毎日、毎日、深夜Twitterを見ていると(嘘も多いんだろうけど)物凄い勢いで、コロナウィルスに関する様々な情報が押し寄せてくる。政治や、人種に関する強い言葉もたくさん目にする。
私は世界に終わりがあるなら、(隕石の落下やゾンビの蔓延とか)全ての人類に平等に与えらると思っていたので、現実は乱暴で呆然としてしまう。
別に、人間が滅んだりはしないだろうし、私が出来ることは、手洗いうがいをして、免疫力を高めることくらいで、ウィルスが蔓延したら無駄な外出を控えて、映画を見たり本を読んだり、静かに過ごすだけだろう。
もし、私の住んでいる場所が封鎖されることになったら(予告はあるのかしら)、私は鞄一杯に読みたい本を詰めて知人を訪ね、愉快に過ごそう。

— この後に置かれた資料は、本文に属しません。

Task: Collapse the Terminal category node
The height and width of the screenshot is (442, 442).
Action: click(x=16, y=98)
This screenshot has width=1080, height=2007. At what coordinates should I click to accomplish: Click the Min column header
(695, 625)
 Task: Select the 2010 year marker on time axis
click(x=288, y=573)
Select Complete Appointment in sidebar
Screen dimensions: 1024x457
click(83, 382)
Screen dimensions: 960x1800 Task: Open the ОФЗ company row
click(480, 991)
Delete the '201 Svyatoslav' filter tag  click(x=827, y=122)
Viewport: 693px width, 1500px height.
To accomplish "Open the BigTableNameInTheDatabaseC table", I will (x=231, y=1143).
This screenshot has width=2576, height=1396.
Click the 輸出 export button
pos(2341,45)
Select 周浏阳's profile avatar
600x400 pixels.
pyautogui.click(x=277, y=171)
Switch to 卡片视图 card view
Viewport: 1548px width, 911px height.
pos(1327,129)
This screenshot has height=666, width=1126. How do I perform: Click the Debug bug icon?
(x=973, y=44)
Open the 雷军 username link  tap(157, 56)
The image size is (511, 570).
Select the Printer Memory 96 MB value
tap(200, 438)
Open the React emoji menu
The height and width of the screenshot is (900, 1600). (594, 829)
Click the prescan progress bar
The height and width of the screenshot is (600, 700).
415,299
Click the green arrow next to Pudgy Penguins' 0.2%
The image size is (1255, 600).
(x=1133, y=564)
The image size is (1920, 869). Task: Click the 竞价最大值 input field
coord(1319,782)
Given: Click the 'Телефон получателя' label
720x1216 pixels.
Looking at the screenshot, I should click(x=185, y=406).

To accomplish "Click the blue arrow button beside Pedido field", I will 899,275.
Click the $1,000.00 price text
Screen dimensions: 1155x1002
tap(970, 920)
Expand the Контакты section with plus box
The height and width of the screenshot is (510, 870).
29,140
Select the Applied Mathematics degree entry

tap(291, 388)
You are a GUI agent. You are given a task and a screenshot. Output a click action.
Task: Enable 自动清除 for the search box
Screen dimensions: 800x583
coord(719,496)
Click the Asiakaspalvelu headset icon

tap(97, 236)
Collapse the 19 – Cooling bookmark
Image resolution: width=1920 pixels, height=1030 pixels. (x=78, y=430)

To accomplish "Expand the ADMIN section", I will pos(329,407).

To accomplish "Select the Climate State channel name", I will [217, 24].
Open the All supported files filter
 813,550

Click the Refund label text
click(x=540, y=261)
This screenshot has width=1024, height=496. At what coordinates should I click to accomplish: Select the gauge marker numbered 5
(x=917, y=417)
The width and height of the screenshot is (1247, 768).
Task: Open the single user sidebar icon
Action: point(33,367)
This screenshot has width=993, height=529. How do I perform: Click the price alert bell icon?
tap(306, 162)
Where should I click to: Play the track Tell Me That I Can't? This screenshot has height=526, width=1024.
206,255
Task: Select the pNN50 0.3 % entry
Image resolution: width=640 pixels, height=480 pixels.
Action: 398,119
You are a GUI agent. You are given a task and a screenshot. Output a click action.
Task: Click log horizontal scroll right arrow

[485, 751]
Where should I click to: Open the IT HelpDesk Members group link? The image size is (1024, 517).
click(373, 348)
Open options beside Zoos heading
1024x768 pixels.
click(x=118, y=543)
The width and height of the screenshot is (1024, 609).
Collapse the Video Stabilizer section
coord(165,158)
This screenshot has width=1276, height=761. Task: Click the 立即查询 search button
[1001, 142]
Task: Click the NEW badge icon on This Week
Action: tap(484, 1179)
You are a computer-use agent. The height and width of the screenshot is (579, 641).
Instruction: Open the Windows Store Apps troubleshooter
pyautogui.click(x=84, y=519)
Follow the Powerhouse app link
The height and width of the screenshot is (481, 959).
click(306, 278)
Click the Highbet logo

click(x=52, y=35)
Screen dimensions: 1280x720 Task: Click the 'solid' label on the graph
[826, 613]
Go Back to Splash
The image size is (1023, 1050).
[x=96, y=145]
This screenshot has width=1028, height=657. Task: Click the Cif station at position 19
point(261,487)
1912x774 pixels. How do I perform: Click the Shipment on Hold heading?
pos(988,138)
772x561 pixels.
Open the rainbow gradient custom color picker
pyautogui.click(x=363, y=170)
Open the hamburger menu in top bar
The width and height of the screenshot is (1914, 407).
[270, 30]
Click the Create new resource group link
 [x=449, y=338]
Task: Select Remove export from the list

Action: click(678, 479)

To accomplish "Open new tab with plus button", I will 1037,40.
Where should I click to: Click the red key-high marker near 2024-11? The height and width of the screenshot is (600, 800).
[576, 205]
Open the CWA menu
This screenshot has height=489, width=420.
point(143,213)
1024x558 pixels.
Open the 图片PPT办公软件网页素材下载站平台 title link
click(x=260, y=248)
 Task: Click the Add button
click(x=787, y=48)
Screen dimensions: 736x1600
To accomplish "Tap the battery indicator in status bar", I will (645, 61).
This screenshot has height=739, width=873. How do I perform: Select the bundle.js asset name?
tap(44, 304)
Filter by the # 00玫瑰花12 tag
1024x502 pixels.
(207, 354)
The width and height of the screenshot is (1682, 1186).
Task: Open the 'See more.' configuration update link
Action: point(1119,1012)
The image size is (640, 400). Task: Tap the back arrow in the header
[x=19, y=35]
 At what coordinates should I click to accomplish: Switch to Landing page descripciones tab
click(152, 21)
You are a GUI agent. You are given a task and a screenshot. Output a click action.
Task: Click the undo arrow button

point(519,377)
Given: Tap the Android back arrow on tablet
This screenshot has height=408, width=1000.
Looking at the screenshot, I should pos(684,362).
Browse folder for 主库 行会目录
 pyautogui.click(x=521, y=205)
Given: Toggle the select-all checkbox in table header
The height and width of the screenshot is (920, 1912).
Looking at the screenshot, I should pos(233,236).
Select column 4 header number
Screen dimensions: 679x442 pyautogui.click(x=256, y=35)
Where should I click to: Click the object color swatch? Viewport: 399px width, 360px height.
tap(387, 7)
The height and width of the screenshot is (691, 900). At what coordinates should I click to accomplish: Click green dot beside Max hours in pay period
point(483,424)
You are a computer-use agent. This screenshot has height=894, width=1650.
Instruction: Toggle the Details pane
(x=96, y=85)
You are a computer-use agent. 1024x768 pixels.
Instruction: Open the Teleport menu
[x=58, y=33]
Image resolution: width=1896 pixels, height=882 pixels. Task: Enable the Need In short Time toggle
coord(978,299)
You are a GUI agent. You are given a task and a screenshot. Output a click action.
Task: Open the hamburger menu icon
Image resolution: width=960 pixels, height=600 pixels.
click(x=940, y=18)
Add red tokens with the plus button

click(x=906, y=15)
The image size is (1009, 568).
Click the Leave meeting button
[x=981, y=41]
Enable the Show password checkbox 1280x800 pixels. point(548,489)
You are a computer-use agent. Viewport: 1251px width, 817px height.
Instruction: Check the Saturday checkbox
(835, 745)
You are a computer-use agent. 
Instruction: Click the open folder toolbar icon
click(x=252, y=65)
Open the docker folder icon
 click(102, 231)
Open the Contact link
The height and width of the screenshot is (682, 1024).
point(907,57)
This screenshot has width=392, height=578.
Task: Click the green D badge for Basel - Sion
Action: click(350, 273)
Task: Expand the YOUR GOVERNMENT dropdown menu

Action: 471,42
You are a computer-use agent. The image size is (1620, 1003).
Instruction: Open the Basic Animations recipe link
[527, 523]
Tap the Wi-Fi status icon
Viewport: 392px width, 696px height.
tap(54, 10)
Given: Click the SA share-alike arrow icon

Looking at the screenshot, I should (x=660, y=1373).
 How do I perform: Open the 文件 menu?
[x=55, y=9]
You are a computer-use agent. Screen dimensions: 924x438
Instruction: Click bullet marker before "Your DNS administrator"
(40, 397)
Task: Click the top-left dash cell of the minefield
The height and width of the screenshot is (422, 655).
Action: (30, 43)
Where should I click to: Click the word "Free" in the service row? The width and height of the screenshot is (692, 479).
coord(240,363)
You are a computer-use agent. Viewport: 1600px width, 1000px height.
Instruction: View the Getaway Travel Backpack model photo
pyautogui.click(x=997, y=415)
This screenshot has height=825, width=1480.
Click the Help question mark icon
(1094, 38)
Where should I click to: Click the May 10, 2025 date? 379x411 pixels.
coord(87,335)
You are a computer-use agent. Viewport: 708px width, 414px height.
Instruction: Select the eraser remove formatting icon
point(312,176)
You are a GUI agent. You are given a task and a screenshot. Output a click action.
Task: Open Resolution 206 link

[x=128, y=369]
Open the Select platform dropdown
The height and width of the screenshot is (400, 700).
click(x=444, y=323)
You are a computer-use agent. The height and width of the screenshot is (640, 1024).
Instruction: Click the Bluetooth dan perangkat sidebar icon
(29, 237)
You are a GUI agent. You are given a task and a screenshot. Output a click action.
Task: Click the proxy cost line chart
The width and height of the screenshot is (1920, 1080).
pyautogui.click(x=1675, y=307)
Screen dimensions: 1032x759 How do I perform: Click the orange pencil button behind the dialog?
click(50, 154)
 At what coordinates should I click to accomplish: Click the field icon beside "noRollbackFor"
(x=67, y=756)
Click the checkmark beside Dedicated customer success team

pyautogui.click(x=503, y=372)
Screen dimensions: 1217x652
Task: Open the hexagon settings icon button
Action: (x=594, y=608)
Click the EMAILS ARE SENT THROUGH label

「早く終息するといいね」と、言いながら、楽しくおとなしく過ごせば、部屋の中は幸福で満たされる。
だけど深夜、インターネットを見ていたら、隣の国では、病に感染したとされる人達が家族ごと部屋から引きずり出され、悲鳴を上げながら抵抗していた。医療的措置としての正しさは分からなかったけれど、しばらく眠ることができないくらい怖かったのだ。
私の大切なものは小さな部屋の中にあって、それさえあれば愉快に過ごせる。それを生活と呼ぶのだろう。どうか、誰もこじ開けることがありませんように。